The evidence clearly established that Fox used a variety of drugs on a regular basis and could have been intoxicated at the time of his interrogation. Custodial statements are not, however, per se involuntary because of intoxication. United States v. Brown, 535 F.2d 424, 427 (8th Cir. 1976), citing United States v. Harden, 480 F.2d 649, 651 (8th Cir. 1973).
The United States Supreme Court summarized the standard governing the admissibility of such confessions as follows:
If an individual's "will was overborne" or if his confession was not "the product of a rational intellect and a free will", his confession is inadmissible because coerced. These standards are applicable whether a confession is the product of physical intimidation or psychological pressure and, of course, equally applicable to a drug-induced statement.

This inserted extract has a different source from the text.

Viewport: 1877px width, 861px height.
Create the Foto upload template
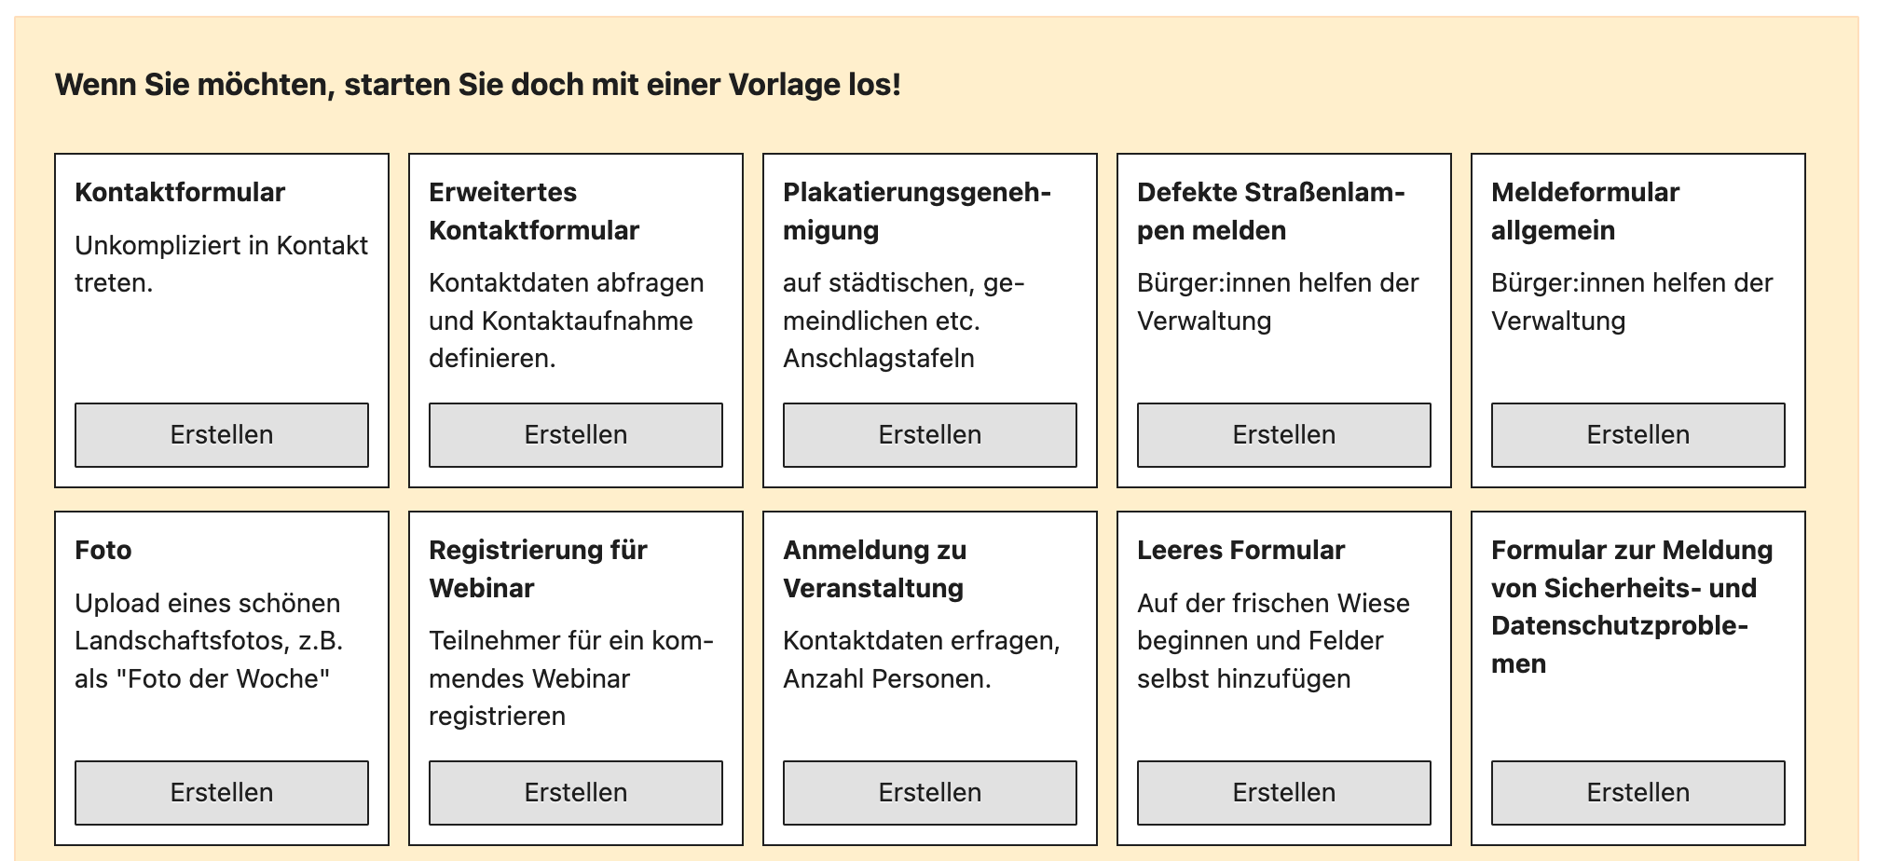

Townsend v. Sain, 372 U.S. 293, 307, 83 S. Ct. 745, 754, 9 L. Ed. 2d 770 (1963) (footnotes omitted). The question of voluntariness necessarily turns on the totality of circumstances. Boulden v. Holman, 394 U.S. 478, 480, 89 S. Ct. 1138, 1139, 22 L. Ed. 2d 433 (1969).
The trial court conducted a hearing on this issue and after considering the evidence and the demeanor of the witnesses found that Fox's statements were given voluntarily. The evidence supports that finding. We will not disturb it.
F. Remaining Argument.
We have considered the defendants' remaining argument that the trial court erred by failing to disclose the identity of a confidential reliable informant. The informant provided law enforcement officials with the location of the defendants. The informant did not provide information as to the substantive offense. We hold that this argument has no merit and does not, in this case, warrant further consideration.
We have thoroughly reviewed the record in this case, and find that neither Givens nor Fox was prejudiced by the district court's trial rulings. The record supports the jury verdict, and accordingly, we affirm the district court's judgment.